Mãe de pedra, espuma de condores.
Alto arrecife da aurora humana.
Pá perdida na primeira areia.

.........................

Tomara que consiga pensar em alguma coisa parecida quando topar com as pedras escalares.

A cada viagem, sempre o receio:se alguma coisa ruim deve me acontecer, que seja depois e não antes ou durante a caminhada.

A cada viagem, o desconforto de deixar o conforto e a excitação de encarar o desconhecido.

A cada viagem, a tentativa de saber como retornarei, a fim de tentar validar a lei do Saramago: todo aquele que começa alguma coisa não é o que a começou.

A cada viagem, pensar na próxima viagem.

segunda-feira, dezembro 06, 2004

Da série Redatores da Fronteira, Bruno Garmatz, tomador de chimarrão, escritor à procura de uma editora e zen foto-jornalista chefão do fotolog Veja Roraima.



Sumário

O que eu não gostava em você
Não eram os teus ataques histéricos
Nem teus porres homéricos
Nem teu jeito maluquinho de ser.

Também não eram tuas roupas esquisitas
E os cabelos vermelhos
E toda hora dando conselhos
Pelo telefone em conversas infinitas.

Nem tampouco os teus peneuzinhos
E o vício de mascar chicletes
Ou aqueles enormes joanetes
Que enfeitam teus pezinhos.

Também não era teu umbigo saltado
E nem a tua celulite
E essa tal sinusite
Que não saía do teu lado.

E nem as rugas do canto do olho
Que chamam de pés-de-galinha
E aquela tua comidinha
Sempre tão cheia de molho.

O que eu não gostava em você
Não era a tua mania de tirar sarro
E sim o maldito cigarro
Que você não conseguia esquecer.

quinta-feira, dezembro 02, 2004

Falando de uma viagem

Ao entrar na Venezuela, no posto de fiscalização, a revista do Guardia Nacional:

Desça de carro
Documentos
O que tem no bolso?
O que tem na pochete?
O que tem na carteira?
Que tipo de moeda você carrega?
De onde você vem, para onde vai?
Você é deste, daquele ou do outro estado? Parece.
O que você faz na vida e no Brasil?
Ok. Pode guardar. Fulano, vai checar o senhor? Sim, por ali, por favor.

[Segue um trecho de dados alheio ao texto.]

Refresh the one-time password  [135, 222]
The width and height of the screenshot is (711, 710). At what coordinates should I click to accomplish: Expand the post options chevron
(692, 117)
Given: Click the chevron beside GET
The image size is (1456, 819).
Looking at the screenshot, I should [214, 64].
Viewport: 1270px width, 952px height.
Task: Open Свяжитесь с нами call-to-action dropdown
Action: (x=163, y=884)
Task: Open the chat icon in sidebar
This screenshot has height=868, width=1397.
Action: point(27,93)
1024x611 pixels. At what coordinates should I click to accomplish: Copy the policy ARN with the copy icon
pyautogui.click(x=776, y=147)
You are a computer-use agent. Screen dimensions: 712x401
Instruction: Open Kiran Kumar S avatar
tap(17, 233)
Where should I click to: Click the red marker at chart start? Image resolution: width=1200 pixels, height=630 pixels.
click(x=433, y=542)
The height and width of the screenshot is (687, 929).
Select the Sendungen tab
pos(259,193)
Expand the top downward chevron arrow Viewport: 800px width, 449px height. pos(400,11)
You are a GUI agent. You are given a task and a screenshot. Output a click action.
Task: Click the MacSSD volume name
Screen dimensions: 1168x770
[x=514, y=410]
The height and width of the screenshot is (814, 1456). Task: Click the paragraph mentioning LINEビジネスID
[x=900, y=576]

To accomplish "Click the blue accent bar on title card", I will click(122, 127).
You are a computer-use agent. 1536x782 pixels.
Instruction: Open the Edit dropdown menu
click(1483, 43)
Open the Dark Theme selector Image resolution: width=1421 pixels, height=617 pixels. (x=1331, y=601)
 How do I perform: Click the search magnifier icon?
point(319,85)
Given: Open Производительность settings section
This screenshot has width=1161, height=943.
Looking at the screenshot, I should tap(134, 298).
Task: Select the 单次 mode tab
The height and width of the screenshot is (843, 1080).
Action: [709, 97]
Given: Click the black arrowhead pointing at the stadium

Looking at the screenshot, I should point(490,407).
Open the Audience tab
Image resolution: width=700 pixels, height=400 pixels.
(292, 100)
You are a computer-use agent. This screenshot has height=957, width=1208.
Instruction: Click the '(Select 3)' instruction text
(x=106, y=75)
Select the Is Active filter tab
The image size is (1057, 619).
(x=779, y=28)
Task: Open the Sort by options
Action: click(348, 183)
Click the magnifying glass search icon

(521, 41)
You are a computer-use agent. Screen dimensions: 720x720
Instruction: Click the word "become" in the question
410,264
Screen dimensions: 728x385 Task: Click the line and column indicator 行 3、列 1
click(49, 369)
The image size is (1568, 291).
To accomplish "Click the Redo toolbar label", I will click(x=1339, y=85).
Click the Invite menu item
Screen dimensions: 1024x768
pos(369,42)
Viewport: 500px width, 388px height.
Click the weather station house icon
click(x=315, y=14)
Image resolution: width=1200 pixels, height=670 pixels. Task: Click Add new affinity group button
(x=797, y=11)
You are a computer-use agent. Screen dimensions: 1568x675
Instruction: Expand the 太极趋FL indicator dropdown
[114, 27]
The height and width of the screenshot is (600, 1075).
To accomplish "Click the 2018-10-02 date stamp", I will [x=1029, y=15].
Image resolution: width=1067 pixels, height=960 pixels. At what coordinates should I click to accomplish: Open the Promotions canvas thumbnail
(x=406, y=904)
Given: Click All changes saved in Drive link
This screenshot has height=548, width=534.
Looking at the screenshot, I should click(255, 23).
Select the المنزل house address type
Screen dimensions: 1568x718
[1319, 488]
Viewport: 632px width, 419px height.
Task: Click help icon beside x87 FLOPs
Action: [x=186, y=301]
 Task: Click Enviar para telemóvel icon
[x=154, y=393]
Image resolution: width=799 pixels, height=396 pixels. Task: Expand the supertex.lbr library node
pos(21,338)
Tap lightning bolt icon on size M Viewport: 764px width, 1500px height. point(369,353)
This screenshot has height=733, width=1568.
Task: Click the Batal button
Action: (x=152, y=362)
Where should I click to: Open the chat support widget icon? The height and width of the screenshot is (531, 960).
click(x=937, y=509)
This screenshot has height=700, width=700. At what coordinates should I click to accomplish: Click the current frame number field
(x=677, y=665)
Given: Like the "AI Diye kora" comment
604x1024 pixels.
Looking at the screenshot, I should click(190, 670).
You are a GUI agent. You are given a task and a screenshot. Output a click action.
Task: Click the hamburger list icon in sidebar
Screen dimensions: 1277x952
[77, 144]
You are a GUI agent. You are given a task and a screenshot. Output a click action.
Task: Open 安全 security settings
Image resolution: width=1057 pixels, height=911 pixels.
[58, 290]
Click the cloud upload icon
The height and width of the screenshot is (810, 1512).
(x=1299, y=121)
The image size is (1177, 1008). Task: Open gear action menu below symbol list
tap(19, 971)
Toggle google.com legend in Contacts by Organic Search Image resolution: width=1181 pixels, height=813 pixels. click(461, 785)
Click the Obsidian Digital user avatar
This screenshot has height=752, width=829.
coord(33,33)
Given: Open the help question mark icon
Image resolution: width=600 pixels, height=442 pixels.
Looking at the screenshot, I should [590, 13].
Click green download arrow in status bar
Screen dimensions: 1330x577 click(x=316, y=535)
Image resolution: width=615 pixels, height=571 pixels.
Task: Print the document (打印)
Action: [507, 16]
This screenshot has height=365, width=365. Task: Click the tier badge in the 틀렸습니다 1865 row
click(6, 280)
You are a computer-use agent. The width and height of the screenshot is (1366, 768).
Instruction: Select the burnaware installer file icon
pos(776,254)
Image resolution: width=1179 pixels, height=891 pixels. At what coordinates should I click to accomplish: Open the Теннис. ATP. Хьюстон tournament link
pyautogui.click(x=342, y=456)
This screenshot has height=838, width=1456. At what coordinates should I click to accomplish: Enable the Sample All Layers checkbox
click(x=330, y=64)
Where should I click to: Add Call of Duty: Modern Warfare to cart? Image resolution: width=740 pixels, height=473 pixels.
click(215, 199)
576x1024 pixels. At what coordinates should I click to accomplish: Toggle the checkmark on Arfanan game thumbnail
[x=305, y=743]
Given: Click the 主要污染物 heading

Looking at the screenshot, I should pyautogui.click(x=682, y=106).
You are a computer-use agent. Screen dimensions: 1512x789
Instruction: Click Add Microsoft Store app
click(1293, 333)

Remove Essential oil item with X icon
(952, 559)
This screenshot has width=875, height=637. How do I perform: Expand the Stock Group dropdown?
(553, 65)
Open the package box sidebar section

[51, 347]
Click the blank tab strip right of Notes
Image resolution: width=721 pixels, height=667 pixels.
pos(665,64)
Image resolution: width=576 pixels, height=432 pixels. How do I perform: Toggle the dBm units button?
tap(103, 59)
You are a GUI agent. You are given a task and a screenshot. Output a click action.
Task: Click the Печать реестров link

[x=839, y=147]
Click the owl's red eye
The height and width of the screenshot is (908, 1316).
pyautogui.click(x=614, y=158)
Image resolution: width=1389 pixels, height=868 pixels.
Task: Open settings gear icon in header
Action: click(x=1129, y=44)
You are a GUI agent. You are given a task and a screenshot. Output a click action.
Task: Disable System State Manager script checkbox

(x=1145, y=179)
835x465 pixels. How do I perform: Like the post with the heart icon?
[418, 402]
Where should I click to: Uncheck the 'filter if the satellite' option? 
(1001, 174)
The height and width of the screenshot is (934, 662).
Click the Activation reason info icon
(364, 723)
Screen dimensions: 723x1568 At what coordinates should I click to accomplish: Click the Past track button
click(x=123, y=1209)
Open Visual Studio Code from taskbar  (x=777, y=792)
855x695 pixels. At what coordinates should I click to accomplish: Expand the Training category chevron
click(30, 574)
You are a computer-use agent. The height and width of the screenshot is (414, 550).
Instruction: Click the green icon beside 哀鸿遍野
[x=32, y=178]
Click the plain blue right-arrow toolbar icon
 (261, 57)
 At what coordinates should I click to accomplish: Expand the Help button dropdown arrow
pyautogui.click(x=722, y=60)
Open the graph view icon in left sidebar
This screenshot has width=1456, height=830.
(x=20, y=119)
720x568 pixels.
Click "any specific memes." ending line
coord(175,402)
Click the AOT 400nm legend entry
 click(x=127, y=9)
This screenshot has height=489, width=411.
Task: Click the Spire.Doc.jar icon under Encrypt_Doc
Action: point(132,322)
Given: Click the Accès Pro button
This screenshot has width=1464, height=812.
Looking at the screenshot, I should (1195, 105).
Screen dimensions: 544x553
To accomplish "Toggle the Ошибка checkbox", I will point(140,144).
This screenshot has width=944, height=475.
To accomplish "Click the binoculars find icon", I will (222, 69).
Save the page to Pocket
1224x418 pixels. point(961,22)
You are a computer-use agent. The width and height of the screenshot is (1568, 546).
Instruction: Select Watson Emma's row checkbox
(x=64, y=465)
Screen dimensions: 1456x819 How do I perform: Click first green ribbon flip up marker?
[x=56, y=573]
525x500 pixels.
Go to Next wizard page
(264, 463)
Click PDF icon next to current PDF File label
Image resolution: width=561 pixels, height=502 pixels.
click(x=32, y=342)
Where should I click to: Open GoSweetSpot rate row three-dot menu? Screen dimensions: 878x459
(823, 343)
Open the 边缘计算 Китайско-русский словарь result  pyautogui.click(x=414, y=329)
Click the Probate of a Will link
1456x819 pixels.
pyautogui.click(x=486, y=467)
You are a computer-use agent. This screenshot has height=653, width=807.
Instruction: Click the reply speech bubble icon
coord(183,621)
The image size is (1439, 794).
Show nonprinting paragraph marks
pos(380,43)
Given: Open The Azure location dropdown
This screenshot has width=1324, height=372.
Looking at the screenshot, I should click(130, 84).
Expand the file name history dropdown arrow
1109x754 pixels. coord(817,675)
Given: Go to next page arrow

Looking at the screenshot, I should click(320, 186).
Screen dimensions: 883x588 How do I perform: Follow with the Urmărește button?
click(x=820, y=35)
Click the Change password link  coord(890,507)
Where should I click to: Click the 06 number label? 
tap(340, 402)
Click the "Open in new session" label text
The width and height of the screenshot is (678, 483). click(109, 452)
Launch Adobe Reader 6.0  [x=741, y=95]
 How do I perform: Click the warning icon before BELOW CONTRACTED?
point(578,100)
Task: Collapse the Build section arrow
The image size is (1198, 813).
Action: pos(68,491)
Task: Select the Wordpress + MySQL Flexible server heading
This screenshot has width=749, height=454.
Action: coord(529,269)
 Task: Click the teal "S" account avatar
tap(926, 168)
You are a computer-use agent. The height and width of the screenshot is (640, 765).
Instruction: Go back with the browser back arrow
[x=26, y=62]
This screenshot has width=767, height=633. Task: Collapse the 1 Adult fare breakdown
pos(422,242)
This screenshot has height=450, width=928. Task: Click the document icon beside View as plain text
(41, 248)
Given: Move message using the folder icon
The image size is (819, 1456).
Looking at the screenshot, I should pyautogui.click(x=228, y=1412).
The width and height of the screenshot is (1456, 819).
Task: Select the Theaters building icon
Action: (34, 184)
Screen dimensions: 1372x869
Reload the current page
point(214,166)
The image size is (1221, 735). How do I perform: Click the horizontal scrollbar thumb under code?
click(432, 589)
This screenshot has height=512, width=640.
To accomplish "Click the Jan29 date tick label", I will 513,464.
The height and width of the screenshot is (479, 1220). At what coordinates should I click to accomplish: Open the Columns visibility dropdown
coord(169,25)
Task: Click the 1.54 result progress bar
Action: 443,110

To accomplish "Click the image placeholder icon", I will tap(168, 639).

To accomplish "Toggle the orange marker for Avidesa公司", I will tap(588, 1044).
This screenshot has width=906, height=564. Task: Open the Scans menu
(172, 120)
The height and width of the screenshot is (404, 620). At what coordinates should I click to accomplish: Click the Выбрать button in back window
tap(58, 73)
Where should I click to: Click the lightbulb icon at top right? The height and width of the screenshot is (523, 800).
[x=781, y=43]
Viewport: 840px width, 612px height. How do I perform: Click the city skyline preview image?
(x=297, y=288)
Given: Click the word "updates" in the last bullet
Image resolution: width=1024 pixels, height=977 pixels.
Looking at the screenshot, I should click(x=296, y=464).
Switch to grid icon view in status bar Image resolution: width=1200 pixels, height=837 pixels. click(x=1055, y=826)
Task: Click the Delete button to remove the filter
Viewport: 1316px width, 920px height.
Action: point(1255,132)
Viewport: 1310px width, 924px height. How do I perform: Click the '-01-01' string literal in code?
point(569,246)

Na tenda militar, quente e abafada:
Documentos
O que tem na pochete?De onde você, para onde vai?
O que você faz na vida e no Brasil?
Tem crachá? Posso ver?
Hum, jornalista é periodista? Tudo bem, pode ir. Nós levamos isso, quer dizer, eu levo em conta quando a pessoa tem uma profissão definida. Você sabe que tudo isto é procedimento rotineiro.

Na saída, depois que pego a bagagem, pela segunda vez neste ano ouço a frase, dita em tom de voz leve e esclarecedor aos outros Guardias: el chamo es periodista.

E aí eu lembro que a fronteira é uma rota de tráfico internacional de cocaína e me pergunto o que os Guardias fariam se fosse alguém sem um crachá, diploma ou profissão para ser referenciado.